I just think that a secure login, means a secure username along with a secure password??
======
ljoshua
In a secure environment, your password will be hashed (not encrypted), meaning
there's only one way that the information can flow--toward the hash. This is
secure because it allows for matching against the hash without actually
knowing the original password.

However, usernames have to be displayed, shared, searched, etc. It could in
theory be possible to encrypt this, but with the requirement that it be two
way (so as to allow display), it is more trouble than it is worth, with
minimal security gained. Most security researchers would probably also point
out that if you are able to get to a point where you are dumping a database of
user credentials and emails, you are probably also going to be able to
retrieve the encryption key, rendering all of that encryption moot.

------
lmm
If you don't need an insecure thing, why bother with a username at all? Just
have a secure password with appropriate requirements.

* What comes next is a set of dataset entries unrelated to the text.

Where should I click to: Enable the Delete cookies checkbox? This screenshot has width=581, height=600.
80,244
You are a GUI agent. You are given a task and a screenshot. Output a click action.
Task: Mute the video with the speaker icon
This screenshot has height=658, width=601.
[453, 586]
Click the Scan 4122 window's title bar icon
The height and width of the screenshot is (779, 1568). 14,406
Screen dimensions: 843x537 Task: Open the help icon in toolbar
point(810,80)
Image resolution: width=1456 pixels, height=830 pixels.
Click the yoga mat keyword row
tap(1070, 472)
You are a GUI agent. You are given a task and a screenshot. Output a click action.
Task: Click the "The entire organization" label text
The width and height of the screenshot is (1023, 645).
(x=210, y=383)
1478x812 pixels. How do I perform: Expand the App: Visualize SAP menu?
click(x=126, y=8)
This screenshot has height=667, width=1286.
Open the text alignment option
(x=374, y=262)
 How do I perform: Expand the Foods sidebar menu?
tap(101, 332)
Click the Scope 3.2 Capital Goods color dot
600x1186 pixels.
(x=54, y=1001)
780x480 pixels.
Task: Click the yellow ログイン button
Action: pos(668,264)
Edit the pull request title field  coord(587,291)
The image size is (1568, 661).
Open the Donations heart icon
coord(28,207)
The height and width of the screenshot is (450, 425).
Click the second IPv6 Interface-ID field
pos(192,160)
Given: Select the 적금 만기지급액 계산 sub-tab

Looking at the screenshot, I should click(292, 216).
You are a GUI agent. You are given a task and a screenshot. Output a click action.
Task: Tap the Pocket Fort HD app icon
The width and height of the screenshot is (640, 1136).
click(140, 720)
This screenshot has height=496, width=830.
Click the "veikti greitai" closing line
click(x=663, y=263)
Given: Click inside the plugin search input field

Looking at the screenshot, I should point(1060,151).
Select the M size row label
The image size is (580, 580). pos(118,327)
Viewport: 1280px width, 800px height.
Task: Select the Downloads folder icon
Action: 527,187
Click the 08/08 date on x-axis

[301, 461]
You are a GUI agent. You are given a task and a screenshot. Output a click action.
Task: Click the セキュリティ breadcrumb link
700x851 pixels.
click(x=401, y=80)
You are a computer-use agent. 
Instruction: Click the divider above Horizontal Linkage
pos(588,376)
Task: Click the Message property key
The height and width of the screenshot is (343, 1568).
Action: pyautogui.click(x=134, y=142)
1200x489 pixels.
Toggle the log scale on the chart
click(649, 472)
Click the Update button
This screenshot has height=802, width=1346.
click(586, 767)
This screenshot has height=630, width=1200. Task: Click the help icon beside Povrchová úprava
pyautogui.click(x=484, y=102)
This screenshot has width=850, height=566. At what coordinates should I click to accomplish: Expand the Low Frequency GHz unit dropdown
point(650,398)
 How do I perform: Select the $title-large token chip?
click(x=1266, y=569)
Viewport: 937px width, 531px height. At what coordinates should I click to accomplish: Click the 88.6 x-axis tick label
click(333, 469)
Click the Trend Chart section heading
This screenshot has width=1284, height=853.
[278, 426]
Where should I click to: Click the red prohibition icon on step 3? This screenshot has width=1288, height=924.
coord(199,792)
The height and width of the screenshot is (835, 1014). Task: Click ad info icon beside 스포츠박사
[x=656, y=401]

I've done similar things and it makes life hard. People need a way to refer to
specific accounts, to talk about them, to troubleshoot. And for most sites
your username is a public identifier, a way for other people to talk about
you.

But look at the way AWS credentials work. They're generated for you by the
system, and no-one refers to someone else's login. But they still, very
deliberately, split your AWS key into a public part and a secret part. Because
it's very useful to have a public identity for a credential.

------
topherTopher
Often the usernames and email addresses ARE secured, in that all the data at
rest is encrypted. But passwords are additionally hashed so that even people
with access to the data don't know what your password is.

------
iSloth
Usernames are an identity or alias that is typically public and matching over
a number of services; to increase security you should look at two factor
authentication, and not crudely obscuring the username.

------
chrisxcross
Wirting an email to
b63954c01ec5069d16b5bfc0cd7c2684317c195c63470ddc8826928beb21909b will get
hard...